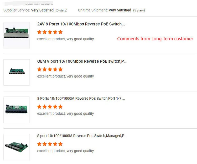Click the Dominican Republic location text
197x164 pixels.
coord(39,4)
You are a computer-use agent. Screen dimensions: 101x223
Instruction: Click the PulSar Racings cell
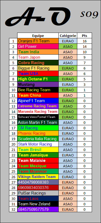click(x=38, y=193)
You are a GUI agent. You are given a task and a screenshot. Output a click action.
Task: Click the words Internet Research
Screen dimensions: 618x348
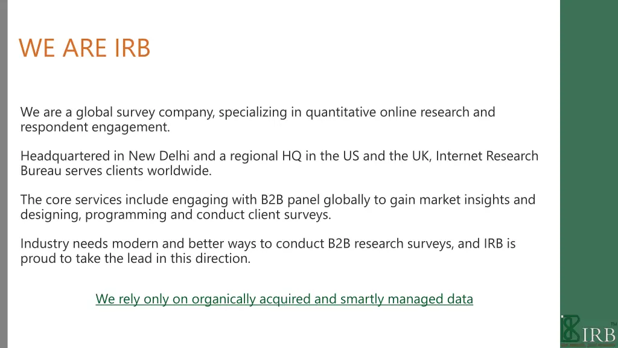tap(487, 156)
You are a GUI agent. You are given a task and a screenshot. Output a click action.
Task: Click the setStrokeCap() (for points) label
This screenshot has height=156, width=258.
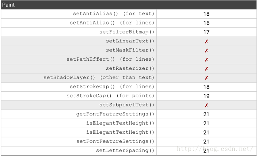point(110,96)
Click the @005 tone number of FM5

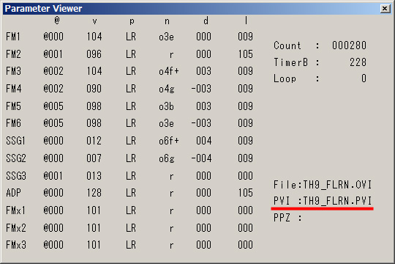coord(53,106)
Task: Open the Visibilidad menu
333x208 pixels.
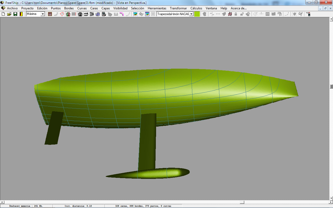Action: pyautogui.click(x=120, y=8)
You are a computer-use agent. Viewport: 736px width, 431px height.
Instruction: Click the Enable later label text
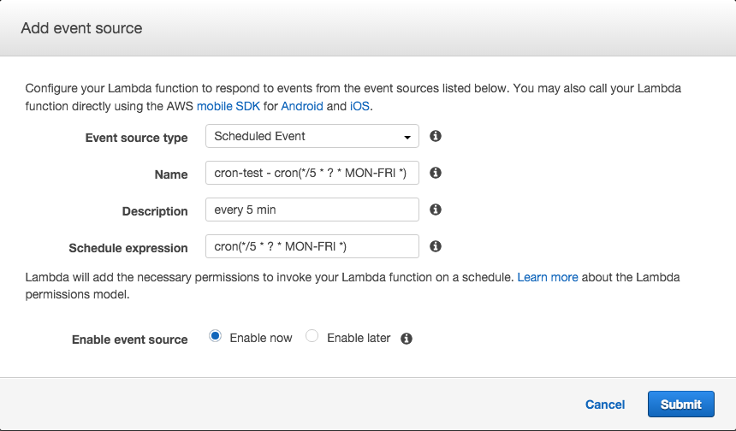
...
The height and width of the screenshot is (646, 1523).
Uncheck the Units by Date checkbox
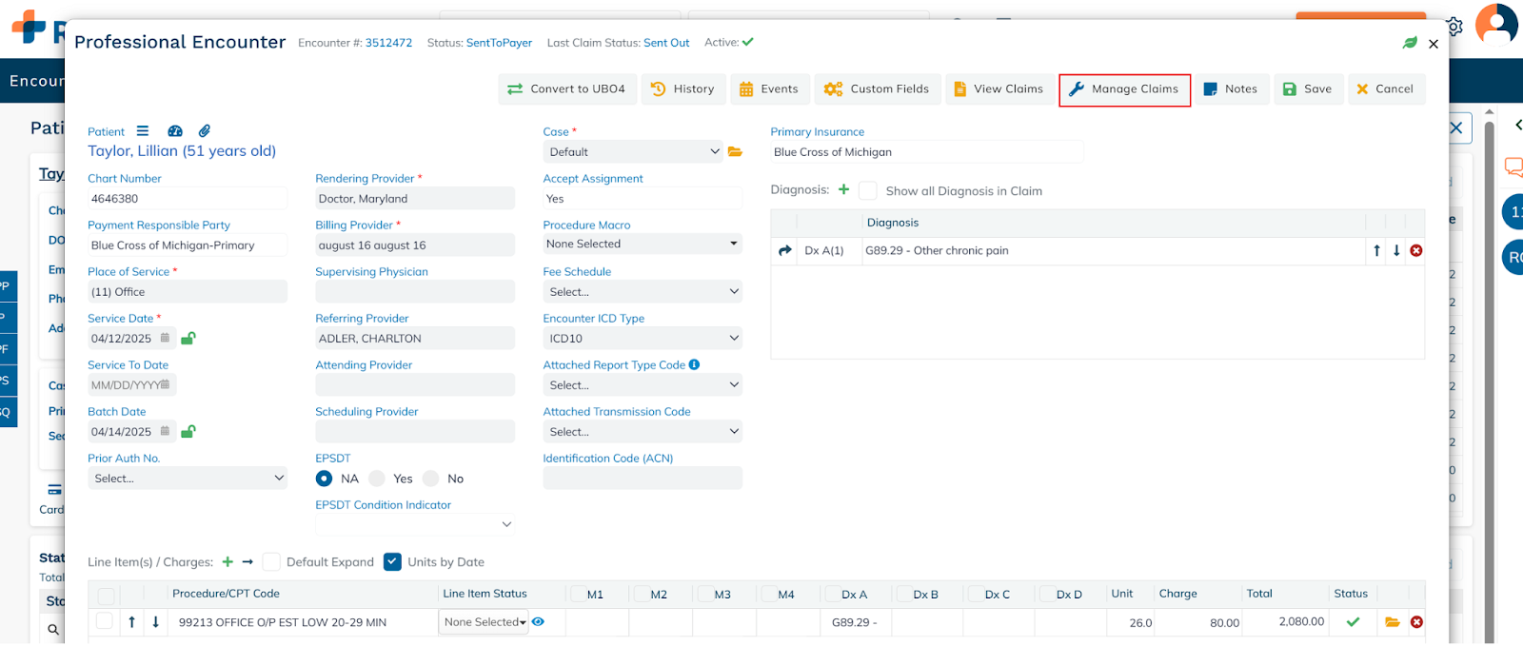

| Exercise instructions |
All lines of the data above that include the word "computer" must be shown.

| Reply to the exercise |
You are a computer-use agent. Screen dimensions: 101x223
You are a computer-use agent. Viewport: 736px width, 431px height.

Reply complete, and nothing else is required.